Monday, January 8, 2018

The Wonder of Our Presence


One of the sad things today is that so many people are frightened by the wonder of their own presence. They are dying to tie themselves into a system, a role, or to an image, or to a predetermined identity that other people have actually settled on for them. This identity may be totally at variance with the wild energies that are rising inside in their souls. Many of us get very afraid and we eventually compromise. We settle for something that is safe, rather than engaging the danger and the wildness that is in our own hearts.   —John O’Donohue

This quote came from an excellent post on a Website (www.brainpickings.org) by writer Maria Popova. It resonated with a story I told in Saturday’s workshop about trying to be “sensitive” in which children I chose to be the poor children with strong character or the rich children with dubious character based on gender and ethnicity. Of course, I agree we need to be careful about falling into stereotypes, but at the end of the day, the choice was made based on what the kids were excited about doing and it felt frustrating to worry so much about these things so that something as joyful as a play could become the battleground for…well, political correctness. I don’t like that the conservatives make fun of that term and disparage the reasons why it has become an issue. And yet I agree that there are times when it goes too far and this felt like an example of one. (By the way, though some fellow staff members seemed worried about it and suggest I contact the parents, I didn’t and no parents or kids complained.)

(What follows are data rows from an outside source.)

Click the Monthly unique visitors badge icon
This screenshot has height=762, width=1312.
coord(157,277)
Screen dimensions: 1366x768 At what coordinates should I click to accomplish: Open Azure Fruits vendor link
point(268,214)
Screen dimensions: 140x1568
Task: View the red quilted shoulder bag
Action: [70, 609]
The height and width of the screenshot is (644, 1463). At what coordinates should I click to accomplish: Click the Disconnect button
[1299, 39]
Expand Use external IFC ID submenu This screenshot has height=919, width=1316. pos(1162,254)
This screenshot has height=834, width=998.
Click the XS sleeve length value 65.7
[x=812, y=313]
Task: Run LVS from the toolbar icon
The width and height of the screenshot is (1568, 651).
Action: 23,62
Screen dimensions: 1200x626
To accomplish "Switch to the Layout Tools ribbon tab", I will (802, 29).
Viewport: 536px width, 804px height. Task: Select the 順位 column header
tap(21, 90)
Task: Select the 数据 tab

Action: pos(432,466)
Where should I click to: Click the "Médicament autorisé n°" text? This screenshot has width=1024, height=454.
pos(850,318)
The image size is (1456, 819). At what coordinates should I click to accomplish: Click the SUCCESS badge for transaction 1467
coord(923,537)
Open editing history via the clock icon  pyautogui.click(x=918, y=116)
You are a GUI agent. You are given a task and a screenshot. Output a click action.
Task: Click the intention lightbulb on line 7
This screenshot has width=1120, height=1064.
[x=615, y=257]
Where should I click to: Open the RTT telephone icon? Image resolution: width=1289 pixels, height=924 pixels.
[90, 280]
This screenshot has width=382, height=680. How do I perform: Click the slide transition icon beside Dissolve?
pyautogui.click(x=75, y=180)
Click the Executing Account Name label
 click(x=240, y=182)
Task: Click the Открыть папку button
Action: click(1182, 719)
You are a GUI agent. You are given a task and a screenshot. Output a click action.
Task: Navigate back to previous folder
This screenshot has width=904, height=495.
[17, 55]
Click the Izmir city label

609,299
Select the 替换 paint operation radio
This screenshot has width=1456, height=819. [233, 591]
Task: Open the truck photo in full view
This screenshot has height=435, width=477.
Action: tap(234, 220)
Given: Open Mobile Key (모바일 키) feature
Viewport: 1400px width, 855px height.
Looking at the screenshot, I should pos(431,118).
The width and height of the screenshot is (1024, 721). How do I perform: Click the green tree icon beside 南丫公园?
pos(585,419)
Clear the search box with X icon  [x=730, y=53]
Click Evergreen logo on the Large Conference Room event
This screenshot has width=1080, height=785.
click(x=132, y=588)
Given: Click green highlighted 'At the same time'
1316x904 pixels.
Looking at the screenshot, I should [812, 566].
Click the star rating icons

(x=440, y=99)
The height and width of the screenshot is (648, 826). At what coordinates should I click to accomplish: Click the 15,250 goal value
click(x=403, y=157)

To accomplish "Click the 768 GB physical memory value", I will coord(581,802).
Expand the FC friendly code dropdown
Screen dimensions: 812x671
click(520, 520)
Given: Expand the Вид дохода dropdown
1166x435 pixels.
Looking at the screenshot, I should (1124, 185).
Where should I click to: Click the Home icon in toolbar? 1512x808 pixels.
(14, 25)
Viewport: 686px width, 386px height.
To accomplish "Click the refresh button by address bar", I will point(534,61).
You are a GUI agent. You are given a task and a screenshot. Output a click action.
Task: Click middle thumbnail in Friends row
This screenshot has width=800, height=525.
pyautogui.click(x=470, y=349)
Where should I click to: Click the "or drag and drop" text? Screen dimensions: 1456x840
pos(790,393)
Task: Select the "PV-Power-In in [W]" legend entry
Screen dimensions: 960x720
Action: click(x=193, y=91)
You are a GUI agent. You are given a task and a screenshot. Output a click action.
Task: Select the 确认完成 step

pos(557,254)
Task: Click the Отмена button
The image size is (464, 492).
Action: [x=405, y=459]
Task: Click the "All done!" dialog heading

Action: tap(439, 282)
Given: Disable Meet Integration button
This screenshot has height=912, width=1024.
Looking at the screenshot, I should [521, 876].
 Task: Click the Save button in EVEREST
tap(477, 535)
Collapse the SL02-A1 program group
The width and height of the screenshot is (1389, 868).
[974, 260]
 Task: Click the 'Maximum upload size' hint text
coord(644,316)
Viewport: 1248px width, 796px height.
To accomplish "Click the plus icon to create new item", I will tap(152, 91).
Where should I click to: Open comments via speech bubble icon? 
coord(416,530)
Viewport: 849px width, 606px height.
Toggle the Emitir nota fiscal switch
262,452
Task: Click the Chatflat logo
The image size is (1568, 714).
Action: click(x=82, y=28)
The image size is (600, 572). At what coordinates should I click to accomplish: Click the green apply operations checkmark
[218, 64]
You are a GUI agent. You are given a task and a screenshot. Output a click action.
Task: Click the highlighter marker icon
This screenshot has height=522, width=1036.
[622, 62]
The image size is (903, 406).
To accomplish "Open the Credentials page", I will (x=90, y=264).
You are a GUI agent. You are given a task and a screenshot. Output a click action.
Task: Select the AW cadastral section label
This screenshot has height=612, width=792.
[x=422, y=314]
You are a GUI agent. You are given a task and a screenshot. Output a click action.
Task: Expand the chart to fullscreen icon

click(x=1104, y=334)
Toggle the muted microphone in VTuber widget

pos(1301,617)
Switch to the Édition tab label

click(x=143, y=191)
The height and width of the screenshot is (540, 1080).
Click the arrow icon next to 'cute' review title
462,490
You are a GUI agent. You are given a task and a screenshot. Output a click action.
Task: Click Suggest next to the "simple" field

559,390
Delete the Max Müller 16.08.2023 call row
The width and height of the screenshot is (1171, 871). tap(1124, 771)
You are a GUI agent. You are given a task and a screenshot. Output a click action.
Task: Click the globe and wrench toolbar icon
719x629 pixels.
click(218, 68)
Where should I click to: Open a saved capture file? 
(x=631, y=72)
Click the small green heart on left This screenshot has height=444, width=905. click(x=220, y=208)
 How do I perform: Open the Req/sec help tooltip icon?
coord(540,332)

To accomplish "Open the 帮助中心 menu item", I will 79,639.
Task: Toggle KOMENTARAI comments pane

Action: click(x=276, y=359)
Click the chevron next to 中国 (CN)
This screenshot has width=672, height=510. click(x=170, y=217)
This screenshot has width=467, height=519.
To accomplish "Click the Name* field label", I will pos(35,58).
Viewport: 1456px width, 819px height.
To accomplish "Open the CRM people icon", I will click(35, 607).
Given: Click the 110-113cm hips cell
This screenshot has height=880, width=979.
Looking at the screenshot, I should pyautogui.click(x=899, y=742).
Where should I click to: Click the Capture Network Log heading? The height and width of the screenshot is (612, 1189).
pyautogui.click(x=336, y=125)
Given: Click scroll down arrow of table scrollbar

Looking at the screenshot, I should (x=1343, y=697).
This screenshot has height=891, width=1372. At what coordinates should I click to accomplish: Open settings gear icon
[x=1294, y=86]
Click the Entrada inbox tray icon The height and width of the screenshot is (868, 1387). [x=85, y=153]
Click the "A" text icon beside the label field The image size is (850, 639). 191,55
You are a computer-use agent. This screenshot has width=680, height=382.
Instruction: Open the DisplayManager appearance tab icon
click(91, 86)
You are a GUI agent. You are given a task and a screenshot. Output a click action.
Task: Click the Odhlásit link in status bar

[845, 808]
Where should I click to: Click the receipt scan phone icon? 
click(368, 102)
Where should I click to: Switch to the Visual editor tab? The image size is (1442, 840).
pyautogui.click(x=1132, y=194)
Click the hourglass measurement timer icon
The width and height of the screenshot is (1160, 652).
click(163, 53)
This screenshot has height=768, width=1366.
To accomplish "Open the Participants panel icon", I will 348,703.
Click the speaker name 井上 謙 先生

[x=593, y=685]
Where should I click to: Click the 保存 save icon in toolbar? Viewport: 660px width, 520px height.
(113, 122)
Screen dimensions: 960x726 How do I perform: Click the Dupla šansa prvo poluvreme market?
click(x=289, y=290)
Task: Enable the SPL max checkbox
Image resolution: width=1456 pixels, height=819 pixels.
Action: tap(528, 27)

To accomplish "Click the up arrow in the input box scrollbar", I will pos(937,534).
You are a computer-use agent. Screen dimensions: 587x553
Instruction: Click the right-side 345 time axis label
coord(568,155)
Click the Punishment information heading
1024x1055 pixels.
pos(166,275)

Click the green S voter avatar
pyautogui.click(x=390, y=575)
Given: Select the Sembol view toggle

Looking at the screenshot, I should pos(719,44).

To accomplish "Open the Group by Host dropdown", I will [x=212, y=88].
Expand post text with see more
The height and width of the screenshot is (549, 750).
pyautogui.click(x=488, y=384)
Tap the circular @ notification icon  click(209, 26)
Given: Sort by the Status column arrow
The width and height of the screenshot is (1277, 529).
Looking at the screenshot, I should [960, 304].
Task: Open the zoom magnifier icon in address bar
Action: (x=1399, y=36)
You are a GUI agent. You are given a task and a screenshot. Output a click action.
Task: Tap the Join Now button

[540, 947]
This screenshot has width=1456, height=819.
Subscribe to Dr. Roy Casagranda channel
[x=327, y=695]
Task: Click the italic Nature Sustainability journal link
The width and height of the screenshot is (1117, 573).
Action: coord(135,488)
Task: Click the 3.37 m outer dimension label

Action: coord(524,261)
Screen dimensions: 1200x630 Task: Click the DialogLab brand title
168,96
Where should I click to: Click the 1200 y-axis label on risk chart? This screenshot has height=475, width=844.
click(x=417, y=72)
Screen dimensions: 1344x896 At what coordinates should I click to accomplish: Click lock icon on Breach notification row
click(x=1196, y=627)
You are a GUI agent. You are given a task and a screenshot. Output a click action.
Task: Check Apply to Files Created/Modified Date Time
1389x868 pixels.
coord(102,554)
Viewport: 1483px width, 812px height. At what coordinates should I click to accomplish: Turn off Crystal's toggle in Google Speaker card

But Ms. Popova’s piece continues to suggest that we’re going from feeling confined by the narrow strictures of people in power defining others in ways that limit and fail to see their actual wondrous selves to these marginalized groups themselves choosing to narrow themselves by “identity politics.” As if the grand panorama of a 360 degree human  life could be reduced to one tiny aspect of identity, be it gender, sexual preference, economic status, religion, musical preferences, astrological sign, diet, recovery process, learning difference, nationality, what have you. Yes, it is better for someone to self-identify and choose to name and proclaim that identity than to have others do it for them. But that’s a bit like saying choosing to step into a confined cage and staying there is vastly preferable to being thrown into that cage by others. In either case, you end up in a cage. As Ms. Popova expresses it:

The safety of conformity to an old-guard mainstream has been supplanted by the safety of conformity to a new-order minority predicated on some fragment of identity, so that those within each new group (and sub-group, and sub-sub-group) are as harsh to judge and as fast to exclude “outsiders” (that is, those of unlike identity-fragments) from the conversation as the old mainstream once was in judging and excluding them. In our effort to liberate, we have ended up imprisoning — imprisoning ourselves in the fractal infinity of our ever-subdividing identities, imprisoning each other in our exponentially multiplying varieties of otherness. 

Our urge to belong is so deep that we often sell our own soul to do so, to be a card-carrying member of any group, just so long as we’re not alone. But it’s a high price to pay. And it’s a false belonging, when you have to check the other parts of yourself at the door. The true belonging is a group of people who have claimed “the wonder of their presence,” who have chosen to ride the wild energies that each of us carry in some form or another, who have crafted the ability to see the unique character and humanity of others that lies behind the surface identities. Yes, it’s true that we can fool ourselves when we think that we are free of the conditioning of centuries of racism, sexism, xenophobia, classism, etc., that it’s important to recognize what images have been imprinted by the relentless stamps of various media. But at some point—usually when we get to actually know someone—we drop the idea that Lily is Chinese, middle class, daughter of two gay moms, dyslexic and a vegan and she simply is Lily.

Thanks to Mr. O’Donohue and Ms. Popova for throwing some light on this issue. I’m sure none of your thoughts cared at all that you are respectively Irish and Bulgarian.